April 17, 2012

2 Min Read
Rackspace Declares War Against Proprietary Cloud Platforms

By samdizzy

When Rackspace launched new cloud services on OpenStack yesterday, the company essentially declared war against proprietary cloud computing platforms and closed systems.

In a prepared statement, Rackspace CEO Lanham Napier said:

“We’re drawing a line in the sand against proprietary cloud providers. With this launch, Rackspace is providing an open cloud alternative, backed by Fanatical Support and our core expertise on OpenStack, to deliver a strong product portfolio that will help customers navigate their way through an increasingly complex cloud environment.”

Napier didn’t mention any proprietary cloud providers by name, but it’s a safe bet Napier was pointing to potential rivals like Windows Azure and Amazon Web Services.

Microsoft is quick to note that Azure supports a range of open source developer options, but ultimately the underlying Azure platform is proprietary Windows. Similarly, Amazon is quick to note that open source partners such as Eucalyptus support Amazon’s cloud APIs, but ultimately Amazon controls those APIs (application programming interfaces).

In stark contrast, Rackspace insists the Rackspace Cloud depends on a completely open underlying code base — OpenStack. Rackspace is now reaching out to startups, software teams and IT organizations to promote its latest cloud solutions.

Rackspace’s Cloud: What’s New, What’s Coming

Called the Rackspace Next Generation Public Cloud, the OpenStack-based offerings will ramp up smoothly over time — starting with “limited availability” now. The services include:

  • Cloud Servers, powered by OpenStack – based on the latest OpenStack compute release. Rackspace will begin providing access on May 1.

  • Cloud Control Panel – the new Control Panel features multiple enhancements, including server tagging and multi-region capabilities.

Also, Rackspace said the following products are in “early access,” as they are production workload ready but have limited support available, no service commitments and no billing. Those early access services include:

  • Cloud Databases, powered by OpenStack – gives customers API access to a scalable, high availability MySQL database that is based on SAN storage and provides automated management of common database tasks.

  • Cloud Monitoring – helps customers monitor their infrastructure and applications proactively, including OpenStack Clouds.

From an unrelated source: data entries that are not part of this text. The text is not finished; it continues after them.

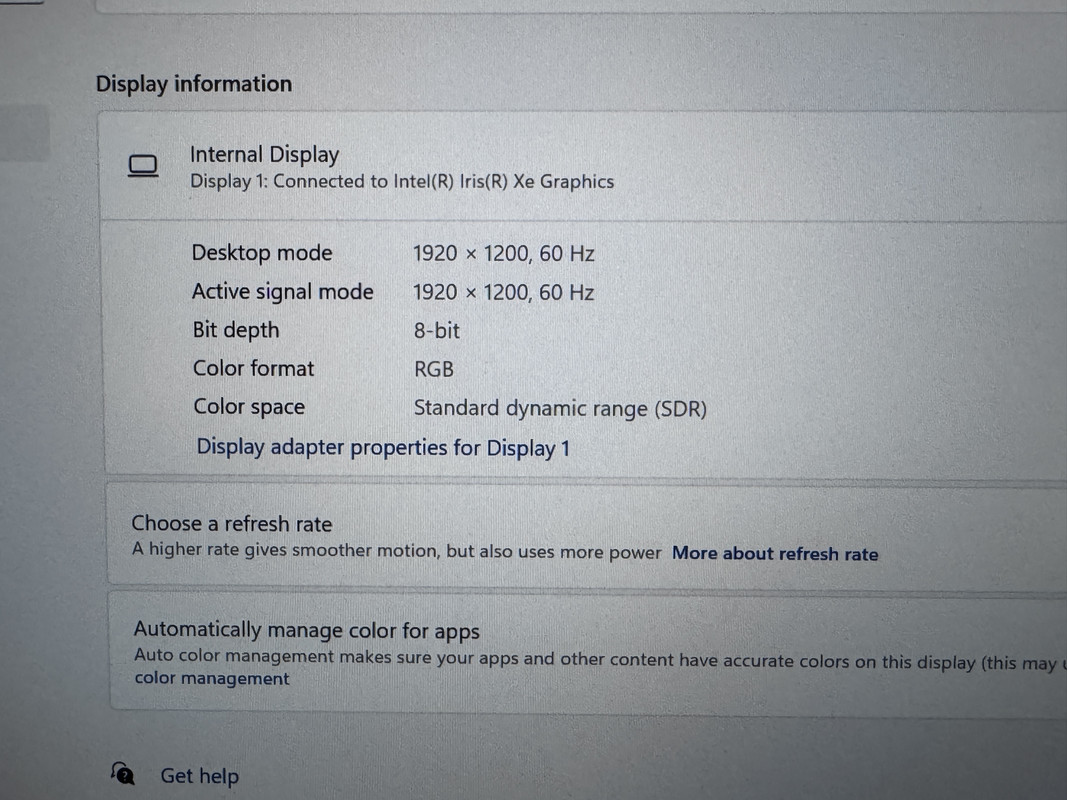The image size is (1067, 800).
Task: Click the Active signal mode label
Action: point(283,292)
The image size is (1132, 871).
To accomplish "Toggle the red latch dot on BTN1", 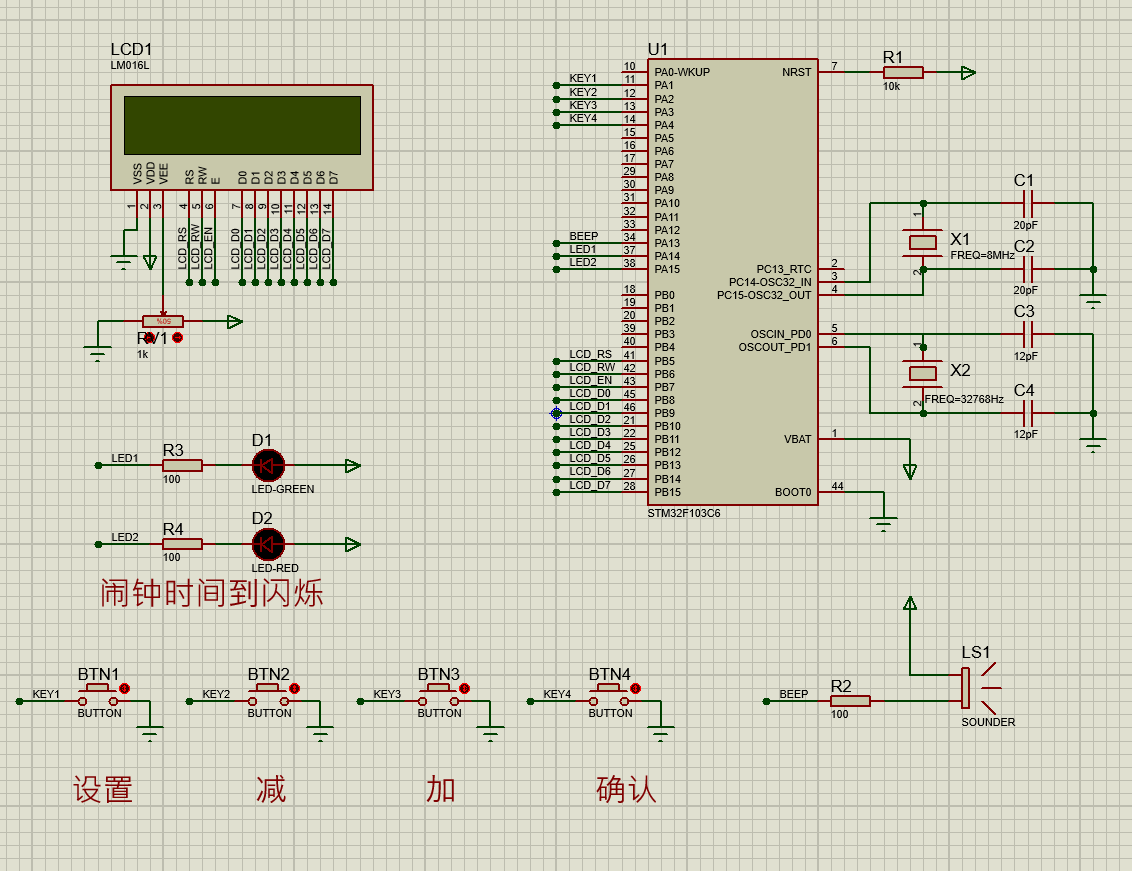I will [x=125, y=689].
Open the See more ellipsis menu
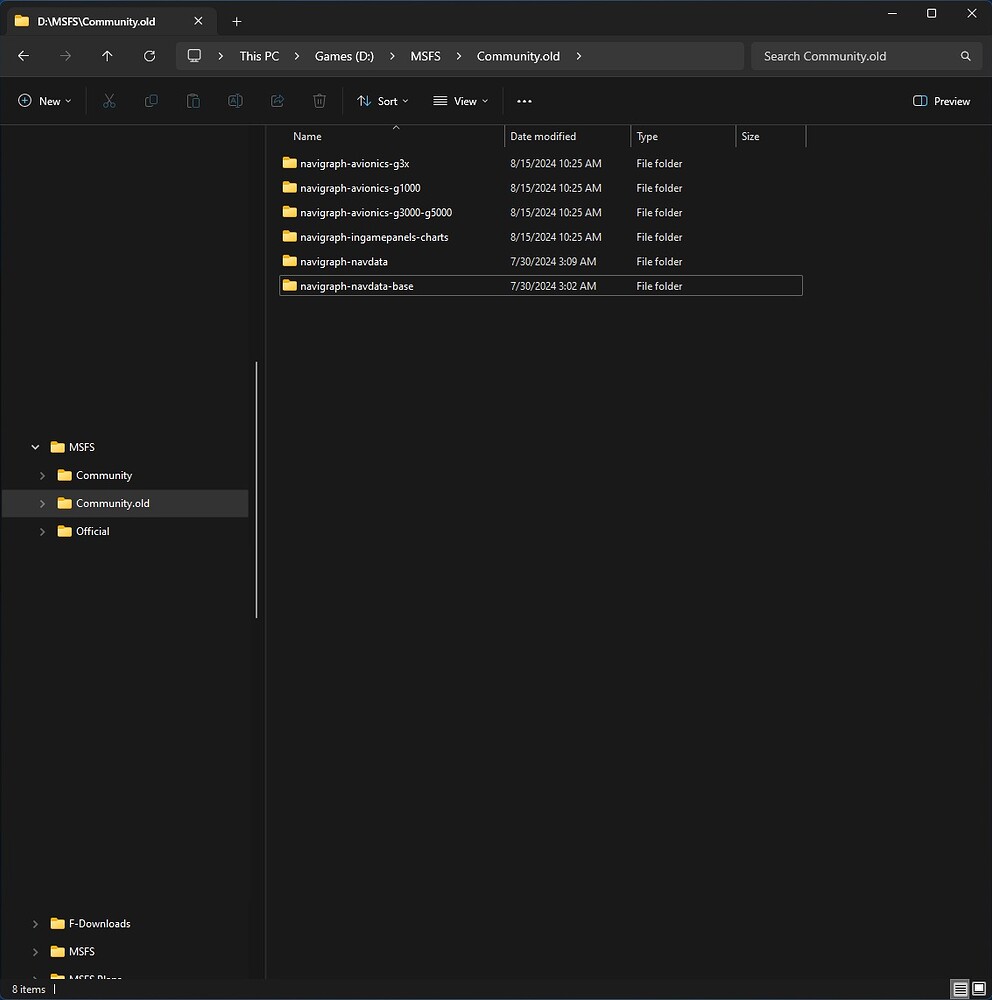The width and height of the screenshot is (992, 1000). click(x=524, y=101)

Plus, the following products are in “preview,” which means Rackspace is inviting customers to test the early version of these products.

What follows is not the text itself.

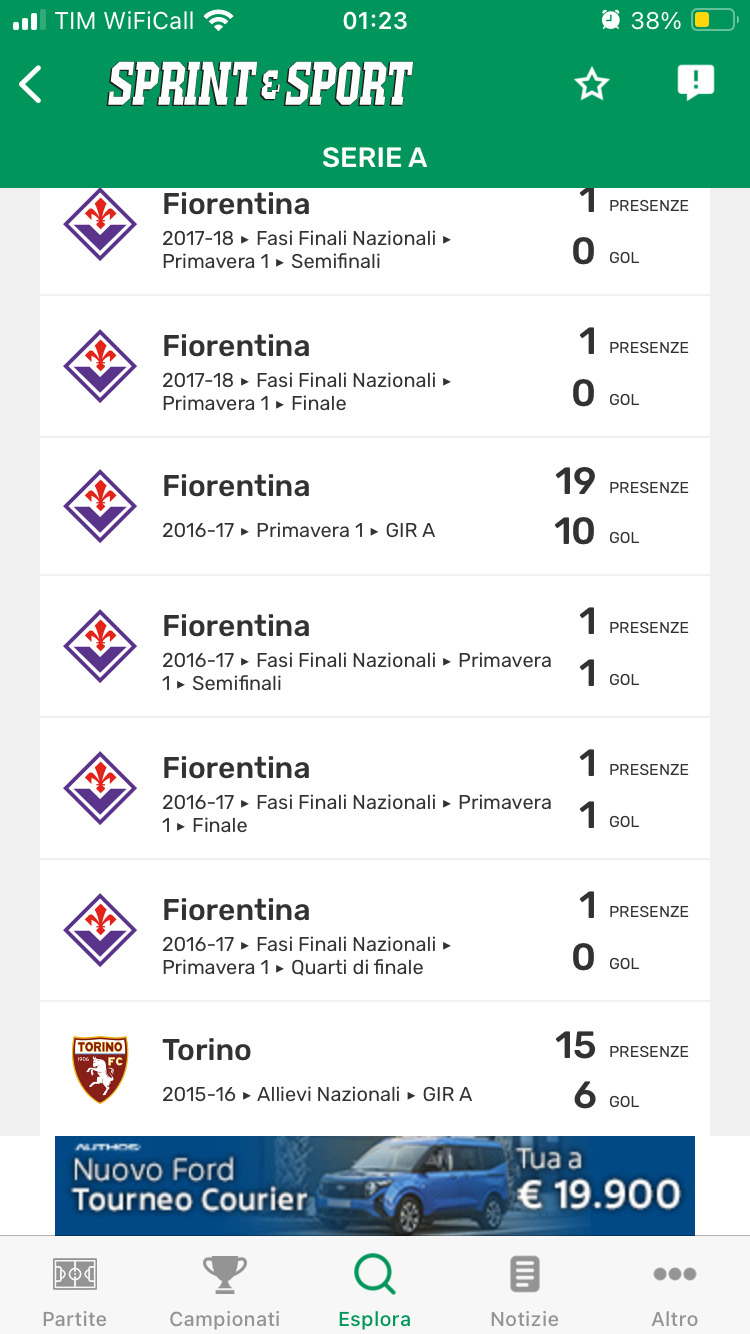The image size is (750, 1334).
Task: Tap the Fiorentina crest in 2017-18 Finale row
Action: pyautogui.click(x=100, y=366)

  • Cloud Block Storage, powered by OpenStack – this new solution gives customers a choice between a high performance (leveraging solid state disks) or a standard lower-cost block storage solution.

  • Cloud Networks, powered by OpenStack – this solution is designed to allow customers to manage logically abstracted network services programmatically.

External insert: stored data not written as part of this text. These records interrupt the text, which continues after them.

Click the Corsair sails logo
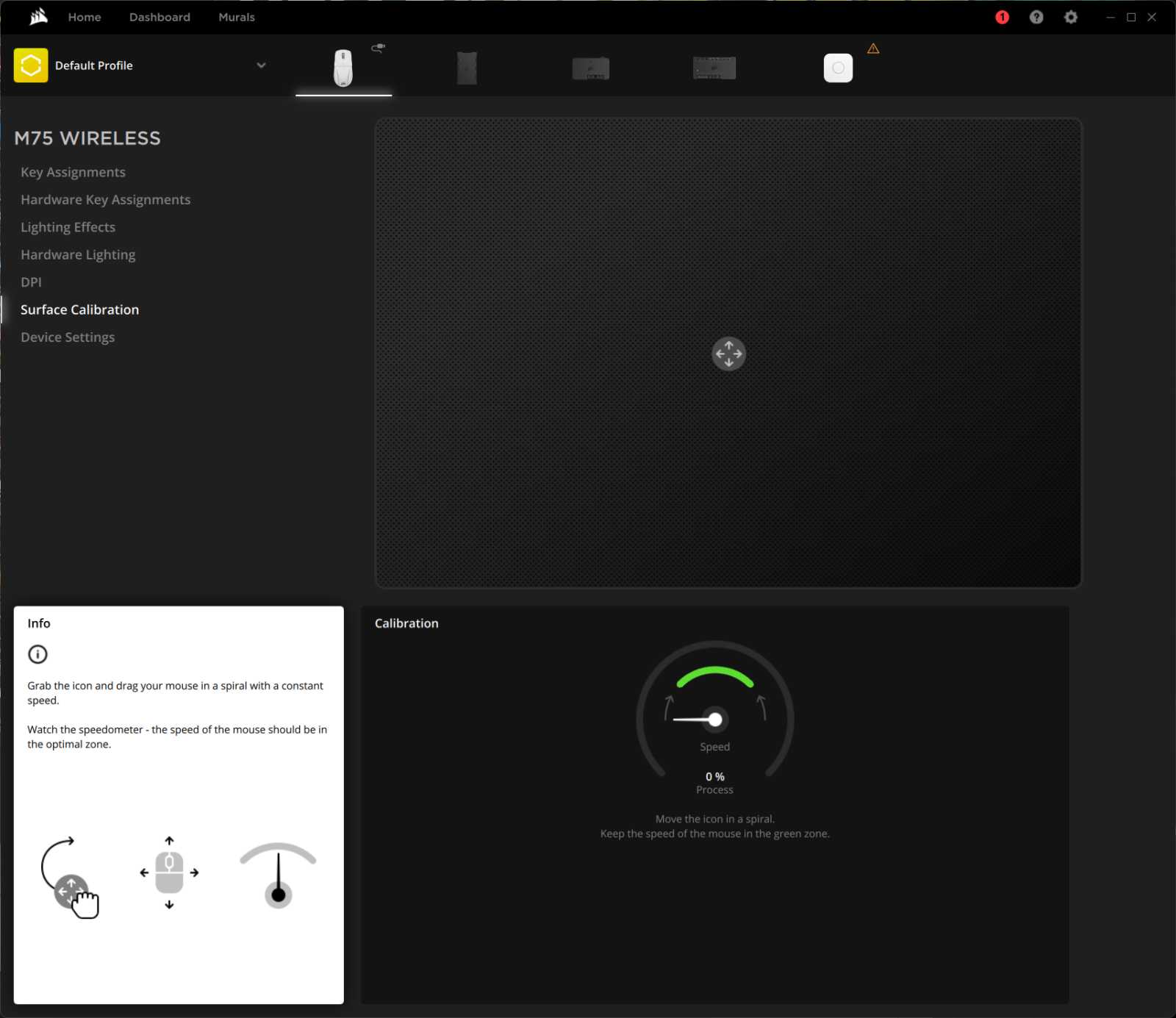[38, 17]
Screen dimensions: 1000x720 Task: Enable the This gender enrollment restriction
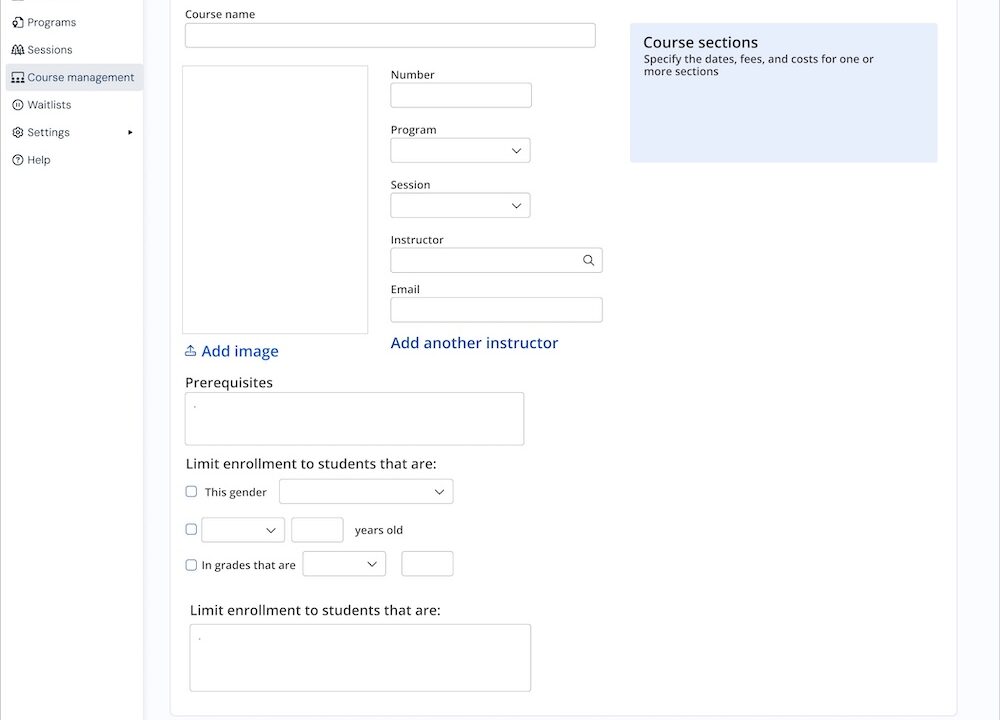coord(191,491)
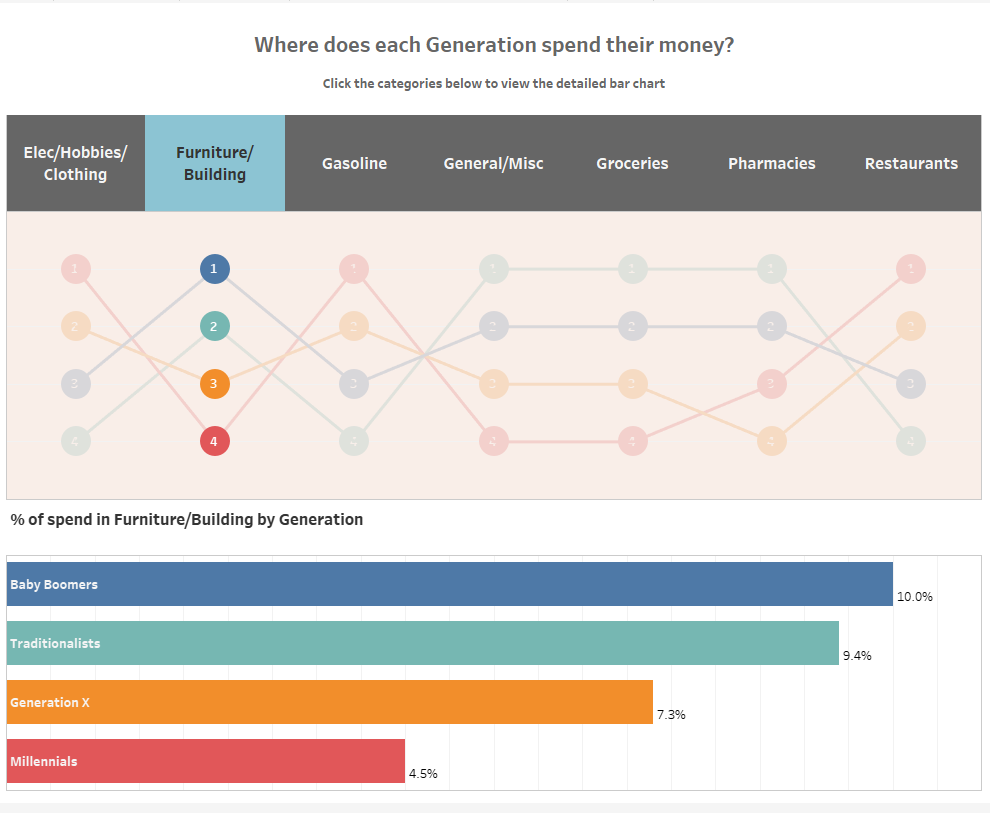This screenshot has height=813, width=990.
Task: Select the rank 2 marker under Pharmacies
Action: point(771,326)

The services above do not replace Rackspace’s existing cloud capabilities such as:

  • Cloud Files (powered by OpenStack) object storage for files and media;

  • Cloud Load Balancers;

  • On and Off-premise Private Clouds (powered by OpenStack);

  • CDN;

  • Cloud Sites;

  • and the ability to connect cloud, dedicated and on-premise deployments via RackConnect.

Disclosure: Talkin’ Cloud runs in the Rackspace cloud. We’re curious to see how Rackspace’s continuing OpenStack initiatives potentially bolster our site performance and business options.